Determine the number of lines in the data that contain "file". Answer with that number only.

<<<<

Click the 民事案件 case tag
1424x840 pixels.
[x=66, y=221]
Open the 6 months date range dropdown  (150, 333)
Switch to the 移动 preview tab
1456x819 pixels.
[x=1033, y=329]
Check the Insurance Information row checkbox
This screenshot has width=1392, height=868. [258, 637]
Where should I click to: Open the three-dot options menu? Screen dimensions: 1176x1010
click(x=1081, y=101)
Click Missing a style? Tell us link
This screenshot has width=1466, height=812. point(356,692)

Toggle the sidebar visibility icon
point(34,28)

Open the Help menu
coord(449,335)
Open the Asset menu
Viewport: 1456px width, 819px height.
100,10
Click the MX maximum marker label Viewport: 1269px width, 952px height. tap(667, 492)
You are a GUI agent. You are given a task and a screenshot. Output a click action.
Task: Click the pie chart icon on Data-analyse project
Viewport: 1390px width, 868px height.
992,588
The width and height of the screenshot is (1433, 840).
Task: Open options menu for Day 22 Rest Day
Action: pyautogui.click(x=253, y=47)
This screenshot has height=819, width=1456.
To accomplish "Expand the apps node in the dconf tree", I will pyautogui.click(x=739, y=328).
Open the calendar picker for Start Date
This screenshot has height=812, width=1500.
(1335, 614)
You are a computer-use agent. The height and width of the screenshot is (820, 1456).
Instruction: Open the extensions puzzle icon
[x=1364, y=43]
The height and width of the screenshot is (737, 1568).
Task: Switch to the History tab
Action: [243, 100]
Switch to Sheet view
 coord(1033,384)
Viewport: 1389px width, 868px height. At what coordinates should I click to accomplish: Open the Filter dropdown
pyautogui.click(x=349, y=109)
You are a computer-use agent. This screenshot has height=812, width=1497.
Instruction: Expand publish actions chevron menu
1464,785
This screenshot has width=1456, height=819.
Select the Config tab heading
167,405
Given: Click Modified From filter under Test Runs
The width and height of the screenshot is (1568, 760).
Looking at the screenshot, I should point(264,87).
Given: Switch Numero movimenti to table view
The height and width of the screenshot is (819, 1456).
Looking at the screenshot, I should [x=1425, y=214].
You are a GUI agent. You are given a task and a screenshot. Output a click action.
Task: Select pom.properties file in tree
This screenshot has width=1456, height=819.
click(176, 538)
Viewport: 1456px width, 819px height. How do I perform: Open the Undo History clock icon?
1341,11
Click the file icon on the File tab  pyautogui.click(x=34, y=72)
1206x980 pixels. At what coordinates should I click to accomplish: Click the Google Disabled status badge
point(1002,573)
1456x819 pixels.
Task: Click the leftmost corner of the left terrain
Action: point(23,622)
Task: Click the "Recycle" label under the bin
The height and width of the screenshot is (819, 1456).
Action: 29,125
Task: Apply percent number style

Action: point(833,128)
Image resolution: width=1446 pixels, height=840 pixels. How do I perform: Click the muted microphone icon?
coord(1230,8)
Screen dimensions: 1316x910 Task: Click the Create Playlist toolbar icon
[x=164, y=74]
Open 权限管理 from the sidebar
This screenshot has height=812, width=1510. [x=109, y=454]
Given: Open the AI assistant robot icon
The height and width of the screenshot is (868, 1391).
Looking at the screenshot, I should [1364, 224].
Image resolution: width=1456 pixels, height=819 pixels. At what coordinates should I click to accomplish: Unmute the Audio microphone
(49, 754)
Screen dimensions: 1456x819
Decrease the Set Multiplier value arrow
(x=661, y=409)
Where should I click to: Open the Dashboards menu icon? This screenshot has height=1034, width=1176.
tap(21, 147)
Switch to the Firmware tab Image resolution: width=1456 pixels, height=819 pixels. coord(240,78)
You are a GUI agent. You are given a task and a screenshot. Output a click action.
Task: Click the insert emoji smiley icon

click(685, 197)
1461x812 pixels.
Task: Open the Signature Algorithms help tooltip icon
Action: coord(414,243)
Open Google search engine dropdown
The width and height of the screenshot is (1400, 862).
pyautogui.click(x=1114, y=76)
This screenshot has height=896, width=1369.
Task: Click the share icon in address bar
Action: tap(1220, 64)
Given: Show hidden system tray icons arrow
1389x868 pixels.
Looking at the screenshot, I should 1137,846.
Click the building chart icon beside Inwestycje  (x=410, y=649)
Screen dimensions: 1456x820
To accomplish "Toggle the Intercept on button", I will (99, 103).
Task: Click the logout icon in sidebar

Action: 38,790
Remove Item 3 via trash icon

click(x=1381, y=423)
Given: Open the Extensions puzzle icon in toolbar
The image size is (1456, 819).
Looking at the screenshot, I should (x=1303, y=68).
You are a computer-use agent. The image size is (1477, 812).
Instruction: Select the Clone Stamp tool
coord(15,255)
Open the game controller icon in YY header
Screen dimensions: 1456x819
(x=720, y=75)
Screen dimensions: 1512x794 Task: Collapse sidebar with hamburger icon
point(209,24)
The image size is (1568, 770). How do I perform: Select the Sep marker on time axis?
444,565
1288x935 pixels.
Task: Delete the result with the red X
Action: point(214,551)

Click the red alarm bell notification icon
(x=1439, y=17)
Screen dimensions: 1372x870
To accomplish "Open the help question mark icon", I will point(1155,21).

>>>>

**SOLUTION TO THIS TASK:**
2